Angular subresource integrity

Subresource integrity is a browser feature that verifies that a resource, script or link element, has not been tampered with. Subresource integrity helps protecting your website from any resource manipulation that can happen especially if you are hosting your resources in a CDN where you are not in control of hosting the resources that you are using.

Through malicious javascript an attacker can get control of various informations of your users that are browsing your site such as: cookies, storage, form data etc. Thanks to subresource integrity you can control that no resource has being tampered directly in the browser.

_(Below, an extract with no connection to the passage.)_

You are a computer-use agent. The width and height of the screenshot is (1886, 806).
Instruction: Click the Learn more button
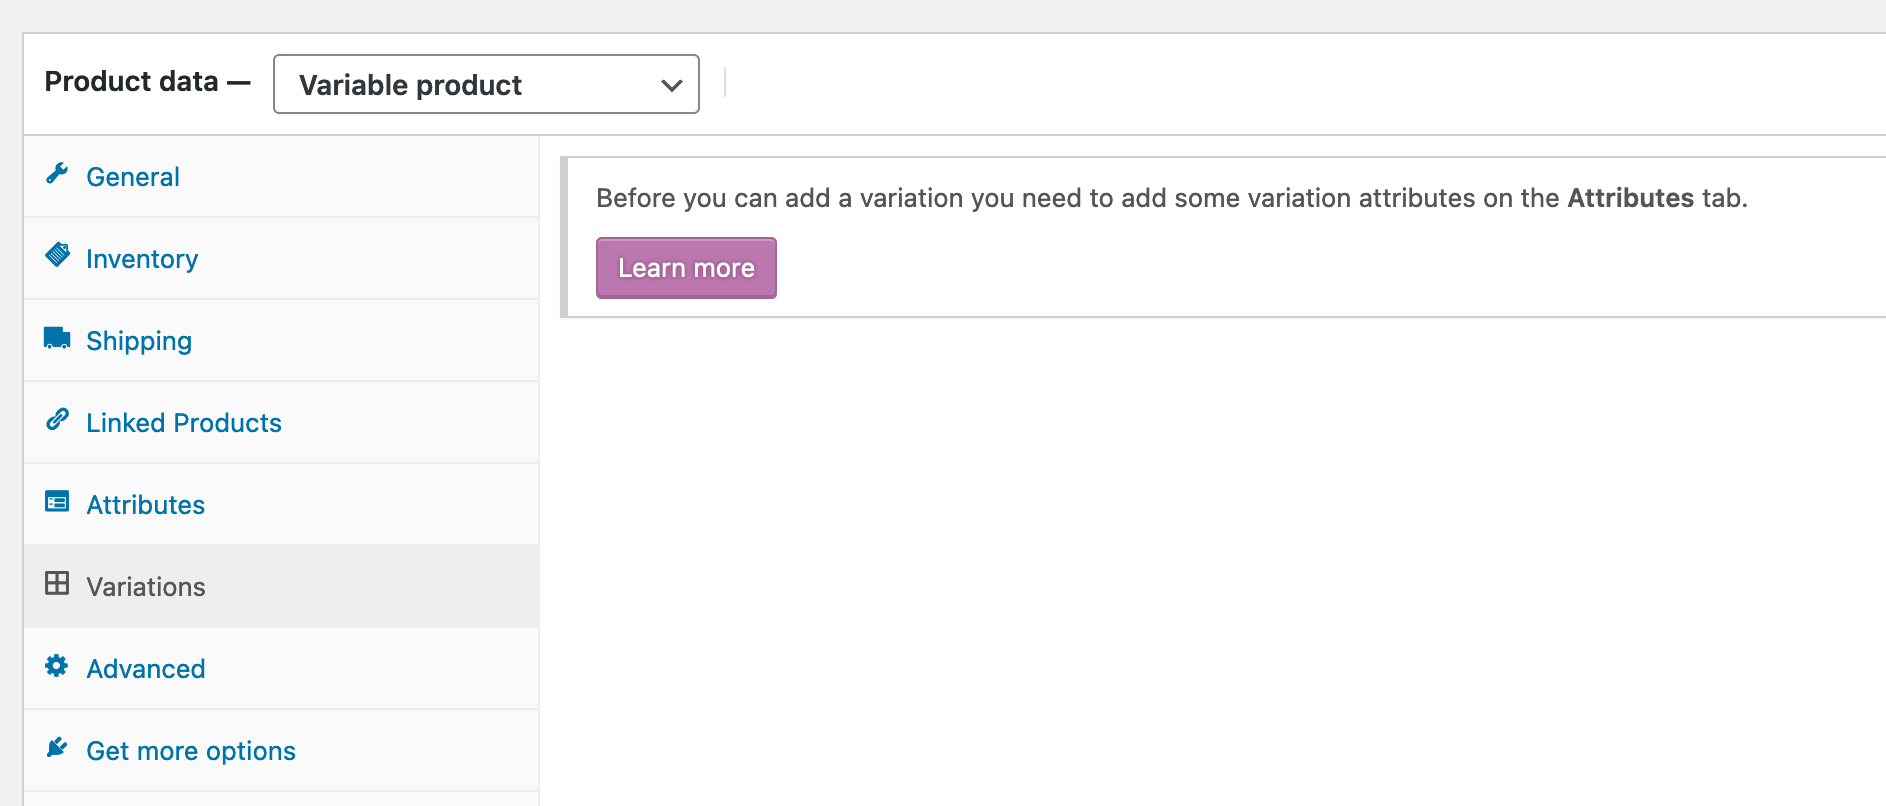point(685,267)
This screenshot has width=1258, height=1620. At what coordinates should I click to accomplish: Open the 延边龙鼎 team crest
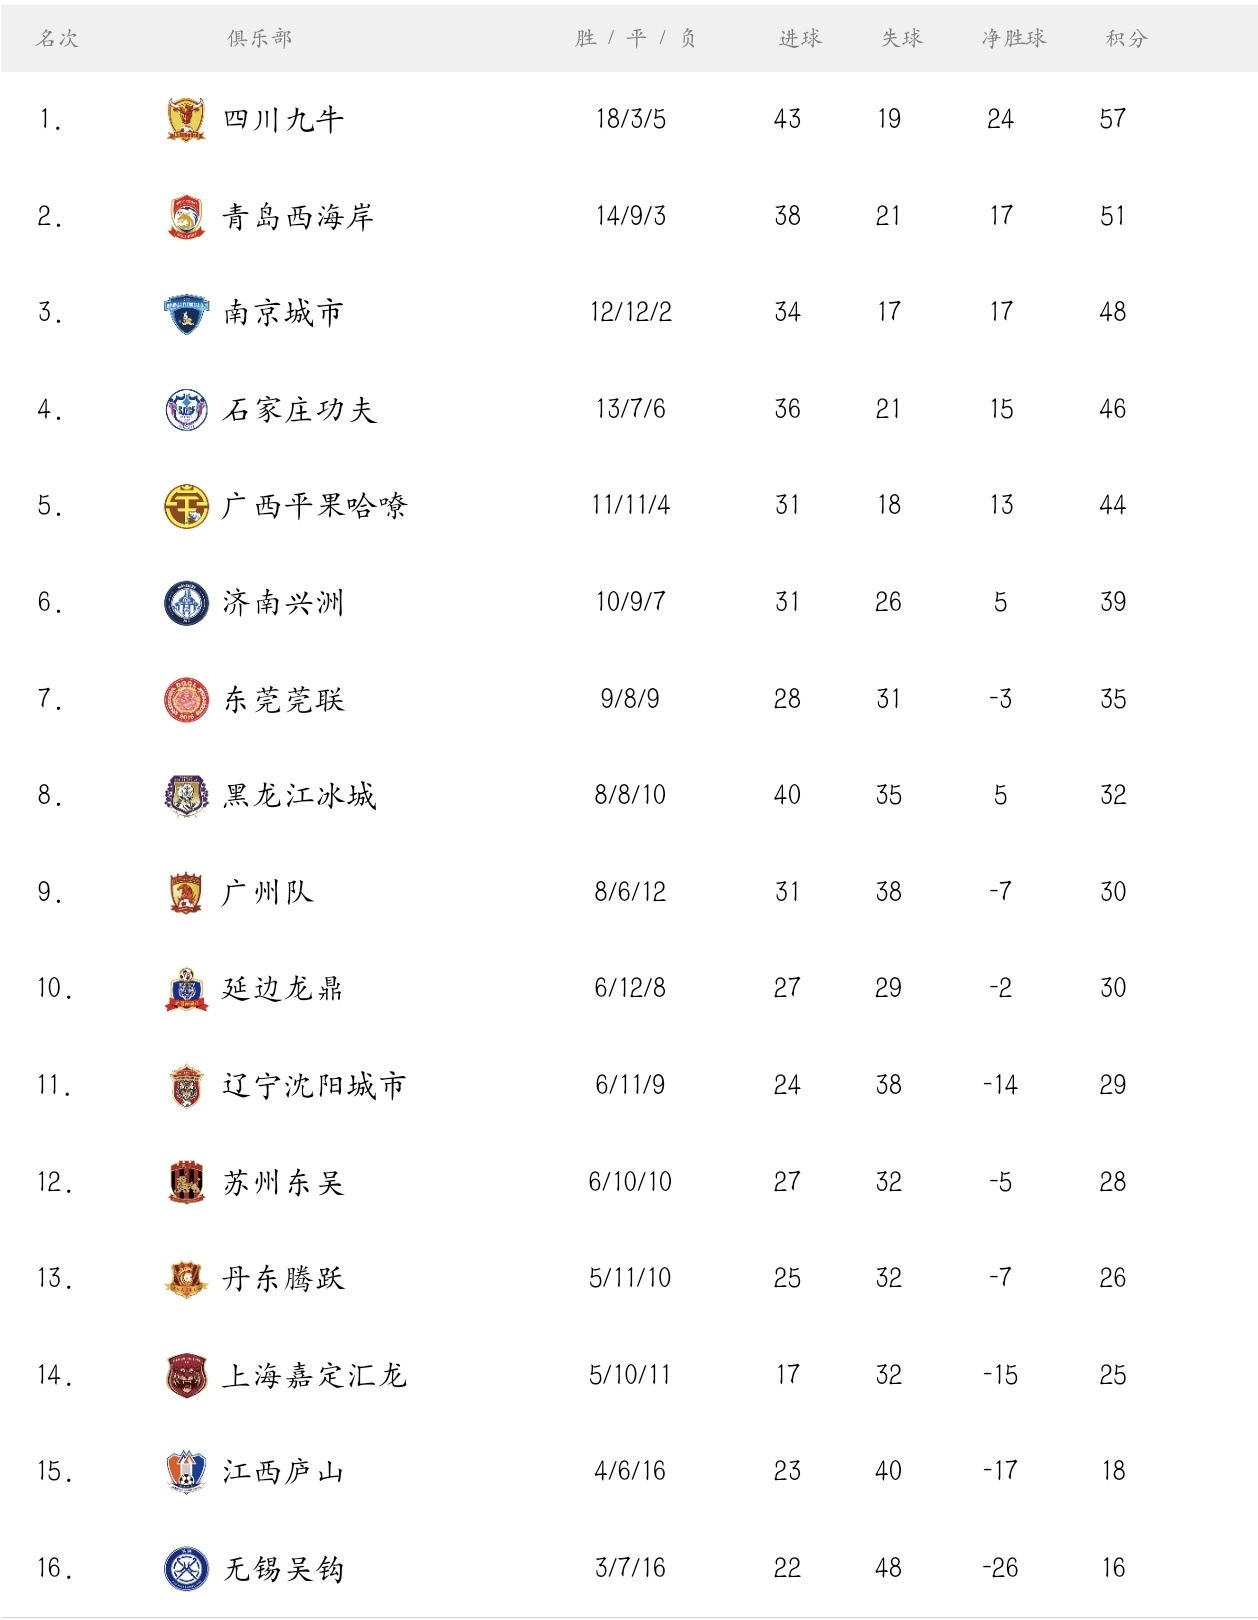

You can use subresource integrity by adding the attribute integrity to any script and link tag. The integrity attribute accepts a string containing the suffix of the hash algorithm and followed by the base64 hash.

<script  
      type="text/javascript"
      src="runtime.js"
      integrity="sha384-l2idrIRRBrjHbp+jErEfqKMlALJ8XhHO2xWq/3wCMAE2uO8I7Wv+yulQip2yKsG+"
      crossorigin="anonymous">
</script>  

In order to generate a hash in OSX you can use shasum command line utility over the desired file and then pass the output to a series of transformations:

shasum -a 384 /path/file | awk '{ print $1 }' | xxd -r -p | base64  

This will output a hash which we can then use in our subresource integrity. Let's start with a simple example, creating a javascript file tegridy.js:

function tegridy() {  
 return 'No vaping';
} 

Now using shasum command as described above we will get the hash without the prefix:

shasum -a 384 tegridy.js | awk '{ print $1 }' | xxd -r -p | base64

>> e8LWRk7Tfo31vuZ4RTkVYgYunN58TLsbjxBkG7Qi/kikqRWXkwRInR2NB5ga0GUt

Once we have the hash we can add the integrity attribute in the script tag adding the prefix of the hash algorithm used:

<html>  
<title>Tegridy Farm</title>  
<body>  
<script  
  integrity="sha384-e8LWRk7Tfo31vuZ4RTkVYgYunN58TLsbjxBkG7Qi/kikqRWXkwRInR2NB5ga0GUt"
  src="./tegridy.js">
</script>  
<script>  
console.log(tegridy());  
</script>  
</body>  

The browser, before executing the script, will check the integrity of the script based on the hash passed as argument. If we then try to change the file tegridy.js slightly:

function tegridy() {  
 return 'Yes vaping';
}

The integrity of the file won't match with the attribute passed the browser then will throw a network error refusing to execute the script and indicating that fetching it failed.

subresource-integrity-error

Angular integrity

For simple applications where resources hardly change you can calculate the hash for each resource manually and attach to the element. While working on Angular application instead most of the javascript resources will be bundled by webpack at build time. A manual workflow is not exactly scalable since every time we will make a change to our application, angular-cli will create a new bundled resource which will need a new hash to be generated.

Thanks to the angular-cli team there is already an option to add the subresource integrity to your files by simply appending —subresource-integrity to your build script:

"scripts": {
  "ng": "ng",
  "start": "ng serve",
  "build": "ng build --subresource-integrity",
  "test": "ng test",
  "lint": "ng lint",
  "e2e": "ng e2e"
},

Once the flag is added, the cli will automatically generate a hash for the application resources and add to the index.html when running npm run build:

...
<script  
  type="text/javascript"
  src="runtime.js"
  integrity="sha384-l2idrIRRBrjHbp+jErEfqKMlALJ8XhHO2xWq/3wCMAE2uO8I7Wv+yulQip2yKsG+"
  crossorigin="anonymous">
</script>  
<script  
  type="text/javascript"
  src="es2015-polyfills.js"
  nomodule
  integrity="sha384-3g/ASsyNZi2bts3atqex3i7NlTDWAWh0/E+F1Y6dq80XjKjmW5f5LG7LThpiv4et"
  crossorigin="anonymous">
</script>  
...

This is especially useful when you are hosting all your application assets in another service like a CDN which sits outside of your organisation. Remember that you can start using subresource integrity even for third-party CDN hosted files. Popular CDN like unpkg and cdnjs already support it.